Search the data below for "computer"; list each line that holds it.

(Items from a dataset)
____________
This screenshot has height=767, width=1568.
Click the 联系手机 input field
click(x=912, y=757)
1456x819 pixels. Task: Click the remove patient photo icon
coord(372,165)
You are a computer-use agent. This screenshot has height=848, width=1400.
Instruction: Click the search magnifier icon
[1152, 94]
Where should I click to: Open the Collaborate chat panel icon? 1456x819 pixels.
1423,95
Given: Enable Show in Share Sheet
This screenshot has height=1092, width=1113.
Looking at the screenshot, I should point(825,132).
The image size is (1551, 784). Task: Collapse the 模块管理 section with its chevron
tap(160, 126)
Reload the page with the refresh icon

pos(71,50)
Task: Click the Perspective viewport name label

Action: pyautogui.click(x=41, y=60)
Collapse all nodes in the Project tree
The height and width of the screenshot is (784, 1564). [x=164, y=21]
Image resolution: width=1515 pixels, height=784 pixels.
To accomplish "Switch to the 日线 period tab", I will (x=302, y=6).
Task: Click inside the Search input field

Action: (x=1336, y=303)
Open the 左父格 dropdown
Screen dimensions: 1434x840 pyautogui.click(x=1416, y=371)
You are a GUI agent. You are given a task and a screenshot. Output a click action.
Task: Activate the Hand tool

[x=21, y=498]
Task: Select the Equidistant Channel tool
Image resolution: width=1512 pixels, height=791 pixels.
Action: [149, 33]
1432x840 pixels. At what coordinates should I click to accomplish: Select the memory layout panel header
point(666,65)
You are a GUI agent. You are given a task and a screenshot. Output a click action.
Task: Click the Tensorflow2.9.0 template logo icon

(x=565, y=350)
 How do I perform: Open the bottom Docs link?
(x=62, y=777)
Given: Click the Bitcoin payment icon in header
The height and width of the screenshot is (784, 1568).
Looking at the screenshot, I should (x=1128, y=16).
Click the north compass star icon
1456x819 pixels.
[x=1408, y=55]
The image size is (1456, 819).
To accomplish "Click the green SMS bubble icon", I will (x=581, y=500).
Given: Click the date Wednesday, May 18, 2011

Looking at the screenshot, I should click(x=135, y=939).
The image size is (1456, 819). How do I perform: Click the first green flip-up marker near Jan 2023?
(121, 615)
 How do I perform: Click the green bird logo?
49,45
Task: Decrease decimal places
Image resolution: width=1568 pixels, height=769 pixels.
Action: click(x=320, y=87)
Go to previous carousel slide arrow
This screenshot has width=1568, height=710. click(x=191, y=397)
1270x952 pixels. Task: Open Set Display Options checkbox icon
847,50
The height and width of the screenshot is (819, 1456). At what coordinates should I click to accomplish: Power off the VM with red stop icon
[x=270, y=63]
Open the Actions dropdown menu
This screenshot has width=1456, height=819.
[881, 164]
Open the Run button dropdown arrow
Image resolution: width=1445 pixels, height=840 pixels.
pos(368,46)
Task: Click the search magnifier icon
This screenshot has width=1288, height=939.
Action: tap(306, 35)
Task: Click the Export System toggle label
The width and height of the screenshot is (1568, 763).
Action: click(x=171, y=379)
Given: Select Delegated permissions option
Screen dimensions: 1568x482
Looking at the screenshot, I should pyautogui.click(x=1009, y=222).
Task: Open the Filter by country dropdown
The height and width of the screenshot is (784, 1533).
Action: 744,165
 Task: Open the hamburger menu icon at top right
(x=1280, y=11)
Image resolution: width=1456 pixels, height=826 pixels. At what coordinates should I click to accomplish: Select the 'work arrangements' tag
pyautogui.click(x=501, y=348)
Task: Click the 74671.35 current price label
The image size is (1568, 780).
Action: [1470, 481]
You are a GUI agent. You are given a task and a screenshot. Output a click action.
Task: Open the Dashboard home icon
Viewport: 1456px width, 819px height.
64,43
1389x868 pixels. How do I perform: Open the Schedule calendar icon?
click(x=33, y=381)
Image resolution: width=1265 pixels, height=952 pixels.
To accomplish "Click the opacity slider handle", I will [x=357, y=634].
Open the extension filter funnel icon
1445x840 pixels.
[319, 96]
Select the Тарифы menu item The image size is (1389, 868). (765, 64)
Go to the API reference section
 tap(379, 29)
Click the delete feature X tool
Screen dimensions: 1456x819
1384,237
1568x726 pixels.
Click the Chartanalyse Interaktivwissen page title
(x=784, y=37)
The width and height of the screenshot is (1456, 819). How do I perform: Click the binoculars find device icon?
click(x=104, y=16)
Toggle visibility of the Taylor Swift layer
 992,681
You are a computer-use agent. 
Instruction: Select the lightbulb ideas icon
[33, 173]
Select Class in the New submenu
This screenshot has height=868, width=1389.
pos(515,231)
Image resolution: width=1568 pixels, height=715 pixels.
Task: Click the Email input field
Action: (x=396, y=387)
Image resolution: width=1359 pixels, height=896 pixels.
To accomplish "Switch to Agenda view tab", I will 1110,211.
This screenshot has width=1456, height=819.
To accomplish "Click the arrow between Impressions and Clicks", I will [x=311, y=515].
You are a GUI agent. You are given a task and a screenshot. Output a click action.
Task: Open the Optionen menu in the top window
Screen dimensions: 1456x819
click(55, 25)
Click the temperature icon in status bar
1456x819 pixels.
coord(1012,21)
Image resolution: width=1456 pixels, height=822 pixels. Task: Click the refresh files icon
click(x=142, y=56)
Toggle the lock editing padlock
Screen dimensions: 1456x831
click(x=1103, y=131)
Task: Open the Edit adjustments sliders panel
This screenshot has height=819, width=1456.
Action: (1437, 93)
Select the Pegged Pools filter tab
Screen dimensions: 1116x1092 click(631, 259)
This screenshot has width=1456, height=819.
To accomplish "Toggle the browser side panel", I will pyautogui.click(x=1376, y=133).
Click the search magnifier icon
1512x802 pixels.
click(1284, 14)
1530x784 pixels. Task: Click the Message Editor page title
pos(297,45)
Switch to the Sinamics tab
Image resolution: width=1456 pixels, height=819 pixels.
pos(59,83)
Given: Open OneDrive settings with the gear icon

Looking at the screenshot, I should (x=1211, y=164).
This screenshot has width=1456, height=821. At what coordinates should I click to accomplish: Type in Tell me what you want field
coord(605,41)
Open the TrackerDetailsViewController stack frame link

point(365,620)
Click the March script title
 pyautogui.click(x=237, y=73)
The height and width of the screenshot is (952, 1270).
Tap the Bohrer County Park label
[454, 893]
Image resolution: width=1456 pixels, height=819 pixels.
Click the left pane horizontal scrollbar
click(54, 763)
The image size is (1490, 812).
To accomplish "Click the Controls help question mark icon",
____________
### Written solution:
You are a computer-use agent. This screenshot has height=848, width=1400.
You are a computer-use agent. 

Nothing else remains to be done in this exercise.